Output the entries that follow, word for word.

__________

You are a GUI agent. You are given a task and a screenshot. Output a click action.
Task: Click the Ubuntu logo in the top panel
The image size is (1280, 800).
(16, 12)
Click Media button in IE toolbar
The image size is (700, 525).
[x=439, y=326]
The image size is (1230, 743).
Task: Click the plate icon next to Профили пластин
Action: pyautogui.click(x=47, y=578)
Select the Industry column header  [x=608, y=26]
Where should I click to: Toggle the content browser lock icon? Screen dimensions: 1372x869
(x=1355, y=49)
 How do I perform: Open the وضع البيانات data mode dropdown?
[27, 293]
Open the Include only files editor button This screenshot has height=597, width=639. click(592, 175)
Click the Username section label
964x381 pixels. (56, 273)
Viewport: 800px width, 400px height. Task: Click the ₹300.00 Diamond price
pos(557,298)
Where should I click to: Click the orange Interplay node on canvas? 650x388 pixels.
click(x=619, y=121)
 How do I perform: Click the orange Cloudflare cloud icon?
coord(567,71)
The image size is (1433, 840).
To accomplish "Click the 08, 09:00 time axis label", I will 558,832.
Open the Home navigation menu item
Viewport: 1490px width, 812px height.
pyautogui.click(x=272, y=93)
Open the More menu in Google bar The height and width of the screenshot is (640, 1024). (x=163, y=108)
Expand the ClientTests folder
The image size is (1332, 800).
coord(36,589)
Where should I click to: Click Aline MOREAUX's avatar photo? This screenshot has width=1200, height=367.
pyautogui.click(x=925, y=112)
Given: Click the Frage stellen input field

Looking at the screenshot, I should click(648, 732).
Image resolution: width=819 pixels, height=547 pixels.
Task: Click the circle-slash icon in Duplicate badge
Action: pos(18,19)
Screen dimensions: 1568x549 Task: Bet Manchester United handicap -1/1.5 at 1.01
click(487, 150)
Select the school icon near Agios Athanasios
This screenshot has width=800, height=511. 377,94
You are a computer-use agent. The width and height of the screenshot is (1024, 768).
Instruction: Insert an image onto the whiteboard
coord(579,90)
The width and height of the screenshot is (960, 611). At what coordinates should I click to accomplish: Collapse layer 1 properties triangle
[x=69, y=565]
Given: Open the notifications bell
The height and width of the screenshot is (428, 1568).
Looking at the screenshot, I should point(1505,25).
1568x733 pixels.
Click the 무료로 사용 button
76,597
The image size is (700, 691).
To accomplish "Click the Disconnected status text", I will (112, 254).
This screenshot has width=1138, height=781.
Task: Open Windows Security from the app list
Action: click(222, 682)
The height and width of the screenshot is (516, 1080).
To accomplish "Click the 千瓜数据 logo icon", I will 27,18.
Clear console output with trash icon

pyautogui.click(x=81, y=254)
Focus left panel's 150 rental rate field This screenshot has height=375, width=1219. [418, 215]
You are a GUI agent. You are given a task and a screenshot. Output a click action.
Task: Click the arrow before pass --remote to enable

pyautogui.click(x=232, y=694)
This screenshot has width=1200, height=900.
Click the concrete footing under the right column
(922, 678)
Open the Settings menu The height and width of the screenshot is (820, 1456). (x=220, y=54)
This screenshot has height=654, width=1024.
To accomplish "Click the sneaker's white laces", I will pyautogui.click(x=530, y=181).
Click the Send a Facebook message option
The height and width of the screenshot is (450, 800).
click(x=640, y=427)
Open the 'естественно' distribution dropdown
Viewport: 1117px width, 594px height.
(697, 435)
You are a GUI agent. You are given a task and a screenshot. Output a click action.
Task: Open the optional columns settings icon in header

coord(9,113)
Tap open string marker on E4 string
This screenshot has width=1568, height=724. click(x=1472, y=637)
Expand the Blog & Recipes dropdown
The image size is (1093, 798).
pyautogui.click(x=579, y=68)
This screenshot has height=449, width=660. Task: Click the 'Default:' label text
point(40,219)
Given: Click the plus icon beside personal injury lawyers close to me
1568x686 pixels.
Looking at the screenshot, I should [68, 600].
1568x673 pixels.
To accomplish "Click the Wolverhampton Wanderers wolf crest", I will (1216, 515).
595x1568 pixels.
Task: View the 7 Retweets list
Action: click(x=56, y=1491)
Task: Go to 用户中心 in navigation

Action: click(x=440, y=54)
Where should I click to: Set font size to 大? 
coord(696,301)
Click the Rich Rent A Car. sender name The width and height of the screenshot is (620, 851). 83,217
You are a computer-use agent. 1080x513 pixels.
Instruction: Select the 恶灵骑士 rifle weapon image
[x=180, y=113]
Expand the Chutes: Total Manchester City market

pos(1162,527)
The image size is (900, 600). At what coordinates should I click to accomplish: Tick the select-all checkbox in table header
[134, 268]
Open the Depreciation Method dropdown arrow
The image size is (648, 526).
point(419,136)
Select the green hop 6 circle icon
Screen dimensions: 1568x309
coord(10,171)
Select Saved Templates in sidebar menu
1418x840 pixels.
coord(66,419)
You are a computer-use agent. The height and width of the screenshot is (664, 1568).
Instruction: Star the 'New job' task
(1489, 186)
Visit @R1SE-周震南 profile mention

__________

- [Result of the task]
You are a GUI agent. You are given a task and a screenshot. Output a click action.
Task: Click the Ubuntu logo in the top panel
The image size is (1280, 800).
(16, 12)
Click Media button in IE toolbar
The image size is (700, 525).
[x=439, y=326]
The image size is (1230, 743).
Task: Click the plate icon next to Профили пластин
Action: pyautogui.click(x=47, y=578)
Select the Industry column header  [x=608, y=26]
Where should I click to: Toggle the content browser lock icon? Screen dimensions: 1372x869
(x=1355, y=49)
 How do I perform: Open the وضع البيانات data mode dropdown?
[27, 293]
Open the Include only files editor button This screenshot has height=597, width=639. click(592, 175)
Click the Username section label
964x381 pixels. (56, 273)
Viewport: 800px width, 400px height. Task: Click the ₹300.00 Diamond price
pos(557,298)
Where should I click to: Click the orange Interplay node on canvas? 650x388 pixels.
click(x=619, y=121)
 How do I perform: Click the orange Cloudflare cloud icon?
coord(567,71)
The image size is (1433, 840).
To accomplish "Click the 08, 09:00 time axis label", I will 558,832.
Open the Home navigation menu item
Viewport: 1490px width, 812px height.
pyautogui.click(x=272, y=93)
Open the More menu in Google bar The height and width of the screenshot is (640, 1024). (x=163, y=108)
Expand the ClientTests folder
The image size is (1332, 800).
coord(36,589)
Where should I click to: Click Aline MOREAUX's avatar photo? This screenshot has width=1200, height=367.
pyautogui.click(x=925, y=112)
Given: Click the Frage stellen input field

Looking at the screenshot, I should click(648, 732).
Image resolution: width=819 pixels, height=547 pixels.
Task: Click the circle-slash icon in Duplicate badge
Action: pos(18,19)
Screen dimensions: 1568x549 Task: Bet Manchester United handicap -1/1.5 at 1.01
click(487, 150)
Select the school icon near Agios Athanasios
This screenshot has width=800, height=511. 377,94
You are a computer-use agent. The width and height of the screenshot is (1024, 768).
Instruction: Insert an image onto the whiteboard
coord(579,90)
The width and height of the screenshot is (960, 611). At what coordinates should I click to accomplish: Collapse layer 1 properties triangle
[x=69, y=565]
Given: Open the notifications bell
The height and width of the screenshot is (428, 1568).
Looking at the screenshot, I should point(1505,25).
1568x733 pixels.
Click the 무료로 사용 button
76,597
The image size is (700, 691).
To accomplish "Click the Disconnected status text", I will (112, 254).
This screenshot has width=1138, height=781.
Task: Open Windows Security from the app list
Action: click(222, 682)
The height and width of the screenshot is (516, 1080).
To accomplish "Click the 千瓜数据 logo icon", I will 27,18.
Clear console output with trash icon

pyautogui.click(x=81, y=254)
Focus left panel's 150 rental rate field This screenshot has height=375, width=1219. [418, 215]
You are a GUI agent. You are given a task and a screenshot. Output a click action.
Task: Click the arrow before pass --remote to enable

pyautogui.click(x=232, y=694)
This screenshot has width=1200, height=900.
Click the concrete footing under the right column
(922, 678)
Open the Settings menu The height and width of the screenshot is (820, 1456). (x=220, y=54)
This screenshot has height=654, width=1024.
To accomplish "Click the sneaker's white laces", I will pyautogui.click(x=530, y=181).
Click the Send a Facebook message option
The height and width of the screenshot is (450, 800).
click(x=640, y=427)
Open the 'естественно' distribution dropdown
Viewport: 1117px width, 594px height.
(697, 435)
You are a GUI agent. You are given a task and a screenshot. Output a click action.
Task: Open the optional columns settings icon in header

coord(9,113)
Tap open string marker on E4 string
This screenshot has width=1568, height=724. click(x=1472, y=637)
Expand the Blog & Recipes dropdown
The image size is (1093, 798).
pyautogui.click(x=579, y=68)
This screenshot has height=449, width=660. Task: Click the 'Default:' label text
point(40,219)
Given: Click the plus icon beside personal injury lawyers close to me
1568x686 pixels.
Looking at the screenshot, I should [68, 600].
1568x673 pixels.
To accomplish "Click the Wolverhampton Wanderers wolf crest", I will (1216, 515).
595x1568 pixels.
Task: View the 7 Retweets list
Action: click(x=56, y=1491)
Task: Go to 用户中心 in navigation

Action: click(x=440, y=54)
Where should I click to: Set font size to 大? 
coord(696,301)
Click the Rich Rent A Car. sender name The width and height of the screenshot is (620, 851). 83,217
You are a computer-use agent. 1080x513 pixels.
Instruction: Select the 恶灵骑士 rifle weapon image
[x=180, y=113]
Expand the Chutes: Total Manchester City market

pos(1162,527)
The image size is (900, 600). At what coordinates should I click to accomplish: Tick the select-all checkbox in table header
[134, 268]
Open the Depreciation Method dropdown arrow
The image size is (648, 526).
point(419,136)
Select the green hop 6 circle icon
Screen dimensions: 1568x309
coord(10,171)
Select Saved Templates in sidebar menu
1418x840 pixels.
coord(66,419)
You are a computer-use agent. The height and width of the screenshot is (664, 1568).
Instruction: Star the 'New job' task
(1489, 186)
Visit @R1SE-周震南 profile mention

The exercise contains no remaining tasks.